Glad you asked because you’ve got lots of options. Roasted Brussels sprouts are usually my go-to come middle of fall. Roasting Brussels sprouts brings out their sweetness and gives you good char and crunch.
Another way to prepare Brussels sprouts is to saute them. You can either cut them in half and saute them that way, or you can thinly slice them and make a type of hash. This again, allows them to brown and caramelize and this sweetness tames down the inherent bitterness in Brussels sprouts.
You can also not cook Brussels sprouts at all. In fact, my new favorite way to eat Brussels is to shave them super thin and eat them raw in a salad. The easiest way to do this is with a mandoline. It makes incredibly quick work of shaving the Brussels sprouts, and you know you’re cutting them uniformly.
I’m all about my Kitchen Aid mandoline that sits sturdily on its own on my counter and also has a handguard that works well for cutting larger vegetables. It makes slicing onions for homemade French onion soup incredibly approachable. You can also invest in a handheld mandoline for quick jobs. It’s less expensive and also less bulky. It would be perfect for this shaved Brussels sprout salad or something like this vegetable tartine.
If you don’t have a mandoline – fret not! You can definitely shave these Brussels sprouts the old fashioned way. It will take a little longer and your Brussels sprouts will be a little thicker and less uniform – a perfect excuse to call this a “Rustic” Shaved Brussels Sprout salad if I’ve ever heard one.
Components of Shaved Brussels Sprouts Salad
So now that we’ve got the most important ingredient – the thinly shredded Brussels sprouts – it’s time to focus on everything else that goes into the salad. Brussels sprouts are kind of like kale in that they can be bitter when eaten raw, and kind of like cabbage in that they can be tough when eaten raw. There are a couple of important things to do to combat this.
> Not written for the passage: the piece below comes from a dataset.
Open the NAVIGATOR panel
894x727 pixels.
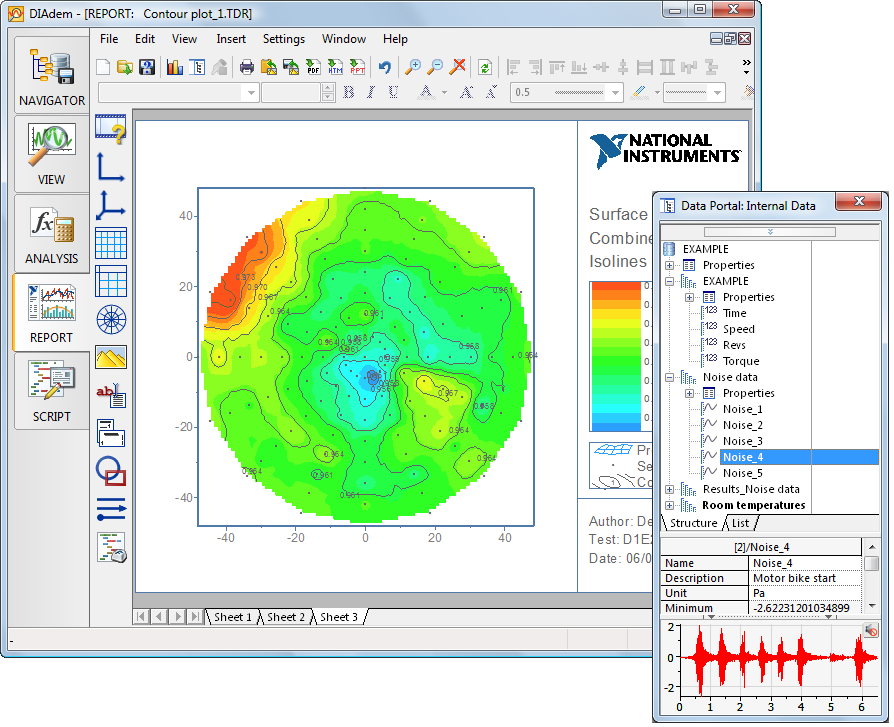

First, we add fat and heat. For this salad, it happens to come in the form of crispy, rendered pancetta. It’s not like crispy pancetta needed another job to do besides being delicious, but here it is doing double duty. Something fatty helps to balance out the bitterness of the Brussels sprouts. If you want to geek out over what exactly bitterness is and why it works with fatty foods, give this interview a listen or a read: https://www.splendidtable.org/story/dont-eliminate-bitterness-balance-it-with-fat-and-salt
The warm and salty pancetta also helps to slightly soften the shaved Brussels sprouts. The salad doesn’t become wilty, but rather just the perfect amount of tender yet crunchy. The rendered fat from the pancetta coats the Brussels sprouts, very similar to a warm bacon vinaigrette.
With most of the dressing already done, all we have to do now is punch up the salad with some sweetness and acidity. A healthy squeeze of lemon juice along with lots of lemon zest brighten everything up, and sliced honeycrisp apples add even more crunch and lots of sweetness.
I like to give this shaved Brussels sprouts salad some contrast by adding in celery root for an earthy crunch and fennel for a sharp, crisp addition. Toasted pepitas finish everything off. I’ve been known to throw in a handful or two of dried cranberries or raisins into this salad as well and have never hated the result.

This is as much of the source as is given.